Related party management fees for the first nine months of 2024 were increased to $3.2 million from $2.3 million for the same period of 2023 as a result of an adjustment for inflation in the daily vessel management fee, effective from January 1, 2024, increasing the daily vessel management fee from 775 Euros to 810 Euros and the increased number of vessels operating partly offset by the favorable movement of the euro/dollar exchange rate during the period.
General and administrative expenses increased to $2.4 million during the first nine months of 2024 as compared to $2.2 million in the same period of last year. This increase is mainly attributable to the increased cost of our stock incentive plan.
Finally, during the nine months period of 2023, we recorded a provision of $0.5 million for anticipated costs related to the detention of one of our vessels in Corpus Christi presented as other operating loss.
In the first nine months of 2024, seven of our vessels completed their special survey with drydocking for a total cost of $8.2 million. During the same period of 2023, three of our vessels completed their special survey with drydocking for a total cost of $2.9 million.
Interest and other financing costs for the first nine months of 2024 amounted to $6.0 million compared to $4.4 million for the same period of 2023. This increase is mainly due to the increased amount of debt in the current period as well as the increase in the benchmark rates of our loans compared to the same period of 2023.
For the nine months ended September 30, 2024, the Company recognized a $0.1 million unrealized loss and a $0.2 million realized gain on one interest rate swap as well as a $1.3 million unrealized gain and $1.0 million realized loss on FFA contracts.
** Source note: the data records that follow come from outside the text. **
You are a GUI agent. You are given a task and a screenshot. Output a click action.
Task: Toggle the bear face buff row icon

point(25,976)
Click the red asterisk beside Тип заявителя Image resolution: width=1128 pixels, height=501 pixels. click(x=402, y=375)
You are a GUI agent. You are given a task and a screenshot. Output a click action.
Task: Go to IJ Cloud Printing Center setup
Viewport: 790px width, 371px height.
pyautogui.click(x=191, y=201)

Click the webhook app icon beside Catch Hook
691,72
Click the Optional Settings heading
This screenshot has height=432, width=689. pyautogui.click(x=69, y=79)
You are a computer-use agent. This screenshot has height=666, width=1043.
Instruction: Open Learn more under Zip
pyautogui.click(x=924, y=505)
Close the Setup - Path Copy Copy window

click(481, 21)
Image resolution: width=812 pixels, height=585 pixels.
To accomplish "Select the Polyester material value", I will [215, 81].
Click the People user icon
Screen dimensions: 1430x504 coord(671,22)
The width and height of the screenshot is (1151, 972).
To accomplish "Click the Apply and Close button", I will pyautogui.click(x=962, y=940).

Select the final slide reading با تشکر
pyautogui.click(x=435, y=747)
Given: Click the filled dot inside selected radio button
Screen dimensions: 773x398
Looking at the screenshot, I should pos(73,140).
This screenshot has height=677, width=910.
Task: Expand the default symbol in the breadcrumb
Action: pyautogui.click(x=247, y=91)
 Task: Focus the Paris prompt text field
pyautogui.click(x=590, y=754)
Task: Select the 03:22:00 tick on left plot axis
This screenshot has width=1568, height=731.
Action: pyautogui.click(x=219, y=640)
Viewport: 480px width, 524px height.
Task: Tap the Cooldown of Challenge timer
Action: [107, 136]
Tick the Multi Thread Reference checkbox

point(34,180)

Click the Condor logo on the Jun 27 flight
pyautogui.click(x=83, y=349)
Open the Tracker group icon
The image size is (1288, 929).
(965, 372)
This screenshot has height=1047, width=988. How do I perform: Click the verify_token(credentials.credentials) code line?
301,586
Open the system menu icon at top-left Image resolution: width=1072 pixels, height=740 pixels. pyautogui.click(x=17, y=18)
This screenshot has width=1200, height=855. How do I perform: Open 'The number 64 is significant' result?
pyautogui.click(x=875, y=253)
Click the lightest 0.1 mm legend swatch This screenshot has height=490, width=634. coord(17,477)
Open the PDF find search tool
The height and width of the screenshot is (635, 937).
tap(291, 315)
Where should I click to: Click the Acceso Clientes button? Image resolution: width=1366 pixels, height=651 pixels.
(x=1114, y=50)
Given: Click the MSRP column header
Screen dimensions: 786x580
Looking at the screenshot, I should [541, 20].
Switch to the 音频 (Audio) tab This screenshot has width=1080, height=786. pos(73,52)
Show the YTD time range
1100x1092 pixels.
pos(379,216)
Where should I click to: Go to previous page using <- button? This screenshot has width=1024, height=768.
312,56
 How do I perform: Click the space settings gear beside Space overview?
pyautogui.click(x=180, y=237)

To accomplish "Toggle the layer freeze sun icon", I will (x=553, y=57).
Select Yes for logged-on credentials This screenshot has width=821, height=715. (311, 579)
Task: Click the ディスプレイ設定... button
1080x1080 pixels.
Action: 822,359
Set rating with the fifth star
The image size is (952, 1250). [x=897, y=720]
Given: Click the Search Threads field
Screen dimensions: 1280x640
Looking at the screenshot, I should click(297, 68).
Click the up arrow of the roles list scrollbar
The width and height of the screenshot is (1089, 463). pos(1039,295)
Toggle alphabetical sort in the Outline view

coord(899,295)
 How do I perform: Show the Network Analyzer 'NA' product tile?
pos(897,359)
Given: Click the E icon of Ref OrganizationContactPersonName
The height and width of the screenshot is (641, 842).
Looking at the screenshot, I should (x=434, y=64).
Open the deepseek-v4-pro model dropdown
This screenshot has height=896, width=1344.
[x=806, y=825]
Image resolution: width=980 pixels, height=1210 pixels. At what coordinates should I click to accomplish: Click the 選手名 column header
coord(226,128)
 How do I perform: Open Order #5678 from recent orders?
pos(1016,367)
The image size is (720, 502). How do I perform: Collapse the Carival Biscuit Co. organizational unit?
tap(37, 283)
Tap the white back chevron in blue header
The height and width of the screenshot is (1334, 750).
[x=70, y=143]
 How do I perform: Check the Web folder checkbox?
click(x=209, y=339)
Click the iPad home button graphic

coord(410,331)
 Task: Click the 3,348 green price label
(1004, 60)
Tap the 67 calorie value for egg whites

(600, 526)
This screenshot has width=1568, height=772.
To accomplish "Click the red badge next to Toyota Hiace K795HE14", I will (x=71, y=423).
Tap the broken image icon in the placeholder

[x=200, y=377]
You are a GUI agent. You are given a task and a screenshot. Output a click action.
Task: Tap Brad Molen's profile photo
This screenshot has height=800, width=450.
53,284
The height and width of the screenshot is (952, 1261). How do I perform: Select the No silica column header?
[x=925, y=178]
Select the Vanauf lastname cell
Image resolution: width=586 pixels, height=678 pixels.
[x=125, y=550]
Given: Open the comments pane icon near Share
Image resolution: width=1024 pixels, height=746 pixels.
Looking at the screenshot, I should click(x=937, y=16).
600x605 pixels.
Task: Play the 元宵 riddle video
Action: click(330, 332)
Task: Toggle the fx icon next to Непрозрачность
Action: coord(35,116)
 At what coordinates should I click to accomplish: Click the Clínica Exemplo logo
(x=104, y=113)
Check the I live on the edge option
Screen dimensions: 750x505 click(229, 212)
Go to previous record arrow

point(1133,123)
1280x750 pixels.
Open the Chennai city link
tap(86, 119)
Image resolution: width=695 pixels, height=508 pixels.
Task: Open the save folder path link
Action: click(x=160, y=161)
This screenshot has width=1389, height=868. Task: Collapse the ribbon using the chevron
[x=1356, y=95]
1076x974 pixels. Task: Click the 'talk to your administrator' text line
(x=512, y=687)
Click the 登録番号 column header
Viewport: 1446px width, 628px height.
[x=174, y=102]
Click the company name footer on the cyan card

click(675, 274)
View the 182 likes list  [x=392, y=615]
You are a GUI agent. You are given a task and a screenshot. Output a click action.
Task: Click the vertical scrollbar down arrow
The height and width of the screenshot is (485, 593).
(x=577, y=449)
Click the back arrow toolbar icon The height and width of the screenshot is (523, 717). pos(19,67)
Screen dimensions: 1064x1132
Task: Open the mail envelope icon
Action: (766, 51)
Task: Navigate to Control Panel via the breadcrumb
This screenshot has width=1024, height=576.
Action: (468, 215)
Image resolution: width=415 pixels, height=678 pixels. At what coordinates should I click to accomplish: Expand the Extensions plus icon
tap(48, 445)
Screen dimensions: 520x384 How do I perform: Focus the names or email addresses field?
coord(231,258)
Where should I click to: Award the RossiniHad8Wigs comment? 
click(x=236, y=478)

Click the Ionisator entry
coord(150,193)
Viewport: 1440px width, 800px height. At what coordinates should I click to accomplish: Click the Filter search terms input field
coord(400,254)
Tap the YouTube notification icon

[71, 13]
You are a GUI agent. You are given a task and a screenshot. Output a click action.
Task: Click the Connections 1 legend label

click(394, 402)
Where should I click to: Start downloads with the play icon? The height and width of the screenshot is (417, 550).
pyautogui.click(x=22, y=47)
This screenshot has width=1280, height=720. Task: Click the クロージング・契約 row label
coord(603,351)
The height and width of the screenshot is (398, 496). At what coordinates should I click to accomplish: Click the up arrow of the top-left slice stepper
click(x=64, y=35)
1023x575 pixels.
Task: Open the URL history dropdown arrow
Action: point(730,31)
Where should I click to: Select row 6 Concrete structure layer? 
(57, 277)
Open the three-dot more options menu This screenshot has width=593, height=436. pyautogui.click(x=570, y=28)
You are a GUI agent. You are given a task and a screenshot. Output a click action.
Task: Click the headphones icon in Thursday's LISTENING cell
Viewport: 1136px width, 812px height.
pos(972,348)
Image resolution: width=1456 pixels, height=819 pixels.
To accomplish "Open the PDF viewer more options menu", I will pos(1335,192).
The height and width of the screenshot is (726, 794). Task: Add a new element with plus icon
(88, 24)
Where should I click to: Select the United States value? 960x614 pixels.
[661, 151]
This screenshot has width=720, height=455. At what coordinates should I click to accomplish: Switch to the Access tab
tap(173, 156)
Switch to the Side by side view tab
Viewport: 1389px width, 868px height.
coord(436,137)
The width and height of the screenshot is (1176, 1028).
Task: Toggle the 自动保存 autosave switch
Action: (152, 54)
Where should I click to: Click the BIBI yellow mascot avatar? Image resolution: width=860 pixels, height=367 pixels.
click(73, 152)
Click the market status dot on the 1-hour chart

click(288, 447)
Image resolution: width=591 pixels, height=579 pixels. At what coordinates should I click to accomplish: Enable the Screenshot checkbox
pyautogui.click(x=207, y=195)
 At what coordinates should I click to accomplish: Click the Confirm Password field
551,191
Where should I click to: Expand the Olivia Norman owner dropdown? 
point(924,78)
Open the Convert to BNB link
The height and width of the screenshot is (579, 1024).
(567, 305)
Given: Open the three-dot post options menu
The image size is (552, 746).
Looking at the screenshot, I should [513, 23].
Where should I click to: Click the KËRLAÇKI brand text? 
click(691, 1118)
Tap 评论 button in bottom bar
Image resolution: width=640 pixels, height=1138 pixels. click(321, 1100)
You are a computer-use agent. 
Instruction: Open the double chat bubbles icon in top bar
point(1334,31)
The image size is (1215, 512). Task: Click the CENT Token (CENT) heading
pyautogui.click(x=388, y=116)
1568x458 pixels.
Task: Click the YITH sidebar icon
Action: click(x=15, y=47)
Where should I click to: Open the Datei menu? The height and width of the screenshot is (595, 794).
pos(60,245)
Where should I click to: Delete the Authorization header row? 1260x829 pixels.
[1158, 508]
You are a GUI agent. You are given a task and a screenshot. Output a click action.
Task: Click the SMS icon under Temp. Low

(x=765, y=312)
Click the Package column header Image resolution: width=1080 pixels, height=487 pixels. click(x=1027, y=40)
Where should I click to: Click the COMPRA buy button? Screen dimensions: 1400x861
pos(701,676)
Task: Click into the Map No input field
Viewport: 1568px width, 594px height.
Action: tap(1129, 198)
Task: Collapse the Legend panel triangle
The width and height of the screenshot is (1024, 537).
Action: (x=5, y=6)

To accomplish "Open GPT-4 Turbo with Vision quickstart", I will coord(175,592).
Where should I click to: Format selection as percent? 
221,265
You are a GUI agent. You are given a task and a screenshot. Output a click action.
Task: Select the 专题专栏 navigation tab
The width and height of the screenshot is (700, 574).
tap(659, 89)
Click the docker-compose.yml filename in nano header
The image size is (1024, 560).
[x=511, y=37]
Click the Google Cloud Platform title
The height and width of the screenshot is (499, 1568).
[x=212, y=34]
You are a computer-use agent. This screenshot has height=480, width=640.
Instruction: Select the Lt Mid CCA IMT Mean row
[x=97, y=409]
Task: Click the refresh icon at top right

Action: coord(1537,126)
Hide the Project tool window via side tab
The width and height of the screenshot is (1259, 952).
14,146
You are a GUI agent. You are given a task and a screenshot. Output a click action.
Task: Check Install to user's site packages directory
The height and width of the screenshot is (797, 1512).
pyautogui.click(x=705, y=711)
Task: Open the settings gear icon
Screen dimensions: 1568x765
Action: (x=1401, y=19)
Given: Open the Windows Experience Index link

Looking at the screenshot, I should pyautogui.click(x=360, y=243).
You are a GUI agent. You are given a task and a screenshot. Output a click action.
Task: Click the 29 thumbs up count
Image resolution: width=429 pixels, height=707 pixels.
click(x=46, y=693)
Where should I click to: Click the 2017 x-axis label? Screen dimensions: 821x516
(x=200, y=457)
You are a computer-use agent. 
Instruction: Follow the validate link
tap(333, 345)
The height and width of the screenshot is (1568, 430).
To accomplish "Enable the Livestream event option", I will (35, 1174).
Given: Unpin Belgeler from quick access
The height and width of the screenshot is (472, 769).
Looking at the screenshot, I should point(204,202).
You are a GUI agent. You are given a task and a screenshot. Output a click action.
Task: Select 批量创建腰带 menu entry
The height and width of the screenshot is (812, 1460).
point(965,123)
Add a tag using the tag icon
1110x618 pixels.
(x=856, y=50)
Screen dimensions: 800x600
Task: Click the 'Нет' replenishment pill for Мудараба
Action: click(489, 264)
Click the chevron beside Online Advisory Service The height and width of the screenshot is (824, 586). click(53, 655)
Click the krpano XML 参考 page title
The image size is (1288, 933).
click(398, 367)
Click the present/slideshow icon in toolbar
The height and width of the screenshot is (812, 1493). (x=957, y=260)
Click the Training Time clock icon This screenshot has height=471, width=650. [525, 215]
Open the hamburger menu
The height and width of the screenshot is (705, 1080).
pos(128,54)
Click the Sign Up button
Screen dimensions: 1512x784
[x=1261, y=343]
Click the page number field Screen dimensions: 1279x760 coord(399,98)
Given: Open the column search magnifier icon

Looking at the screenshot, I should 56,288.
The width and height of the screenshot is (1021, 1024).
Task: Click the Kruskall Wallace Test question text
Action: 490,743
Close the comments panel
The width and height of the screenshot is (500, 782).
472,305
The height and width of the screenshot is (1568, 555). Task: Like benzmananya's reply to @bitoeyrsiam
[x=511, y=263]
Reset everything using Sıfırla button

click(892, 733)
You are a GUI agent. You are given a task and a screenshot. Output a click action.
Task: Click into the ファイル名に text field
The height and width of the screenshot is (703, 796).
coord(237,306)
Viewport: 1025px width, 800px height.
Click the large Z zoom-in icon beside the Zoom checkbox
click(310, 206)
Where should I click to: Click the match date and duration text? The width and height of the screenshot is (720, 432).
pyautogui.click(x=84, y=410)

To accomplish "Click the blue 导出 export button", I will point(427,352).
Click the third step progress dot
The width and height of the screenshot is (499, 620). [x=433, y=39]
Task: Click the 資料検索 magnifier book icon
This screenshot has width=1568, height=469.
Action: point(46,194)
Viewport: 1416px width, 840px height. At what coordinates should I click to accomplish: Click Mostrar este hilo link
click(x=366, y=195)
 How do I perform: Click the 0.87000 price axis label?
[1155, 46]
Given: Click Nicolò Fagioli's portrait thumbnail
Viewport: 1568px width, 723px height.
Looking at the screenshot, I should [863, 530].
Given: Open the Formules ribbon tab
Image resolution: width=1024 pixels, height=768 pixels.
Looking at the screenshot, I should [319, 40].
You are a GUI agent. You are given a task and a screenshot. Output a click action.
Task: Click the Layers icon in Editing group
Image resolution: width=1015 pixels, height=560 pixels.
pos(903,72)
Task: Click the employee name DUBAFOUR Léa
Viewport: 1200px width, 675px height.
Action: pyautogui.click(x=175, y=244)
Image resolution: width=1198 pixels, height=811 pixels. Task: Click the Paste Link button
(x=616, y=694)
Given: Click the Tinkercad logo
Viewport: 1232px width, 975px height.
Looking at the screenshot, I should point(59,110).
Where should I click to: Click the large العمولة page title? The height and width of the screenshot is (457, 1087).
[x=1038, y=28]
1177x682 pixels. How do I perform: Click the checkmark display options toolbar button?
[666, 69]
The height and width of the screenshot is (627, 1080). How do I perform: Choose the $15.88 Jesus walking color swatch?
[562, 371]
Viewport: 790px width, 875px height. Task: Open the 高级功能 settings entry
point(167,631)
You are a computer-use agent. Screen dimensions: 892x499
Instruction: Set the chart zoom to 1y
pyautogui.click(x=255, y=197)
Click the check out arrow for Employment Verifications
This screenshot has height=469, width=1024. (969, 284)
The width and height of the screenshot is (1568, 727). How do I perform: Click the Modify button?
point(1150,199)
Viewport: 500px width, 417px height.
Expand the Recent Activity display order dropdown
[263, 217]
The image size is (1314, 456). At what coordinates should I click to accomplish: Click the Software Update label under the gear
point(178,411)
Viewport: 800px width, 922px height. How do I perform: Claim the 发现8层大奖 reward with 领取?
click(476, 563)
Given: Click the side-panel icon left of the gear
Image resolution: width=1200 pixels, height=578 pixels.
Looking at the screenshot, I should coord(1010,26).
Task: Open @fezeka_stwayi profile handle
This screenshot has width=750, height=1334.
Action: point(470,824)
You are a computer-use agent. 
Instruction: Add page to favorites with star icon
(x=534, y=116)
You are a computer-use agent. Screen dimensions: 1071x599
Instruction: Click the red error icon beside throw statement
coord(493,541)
For the nine months ended September 30, 2023, the Company recognized a $1.6 million unrealized loss and a $1.9 million realized gain on four interest rate swaps, three of which were terminated early in the first quarter of 2023, as well as a $2.5 million realized gain on FFA contracts.
Interest income for the first nine months of 2024 amounted to $0.1 million compared to $0.7 million interest income for the same period of 2023. The decrease of interest income is attributable to lower cash balances maintained during the first nine months of 2024 compared to the corresponding period in 2023.
The Company reported net loss for the period of $7.4 million and a net loss attributable to controlling shareholders of $6.4 million, as compared to net loss and net loss attributable to controlling shareholders of $3.3 million, for the first nine months of 2023. The net loss attributable to the non-controlling interest of $1.0 million in the first nine months of 2024 represents the loss attributable to the 39% ownership of the entities owning the M/V Christos K and M/V Maria represented by NRP Project Finance AS (“NRP investors”) (the “Partnership”).
Adjusted EBITDA for the first nine months of 2024 was $7.6 million compared to $8.0 million achieved during the first nine months of 2023.
Basic and diluted loss per share attributable to the Company for the first nine months of 2024 was $2.34, calculated on 2,724,521 basic and diluted weighted average number of shares outstanding compared to loss per share of $1.17, calculated on 2,773,916 basic and diluted weighted average number of shares outstanding.
Excluding the effect on the net loss attributable to controlling shareholders for the first nine months of the year of the unrealized (gain) / loss on derivatives, the adjusted loss for the nine-month period ended September 30, 2024, would have been $2.77 per share basic and diluted, compared to adjusted loss of $0.57 per share basic and diluted, respectively, for the nine-month period ended September 30, 2023. As previously mentioned, usually, security analysts do not include the above item in their published estimates of earnings per share.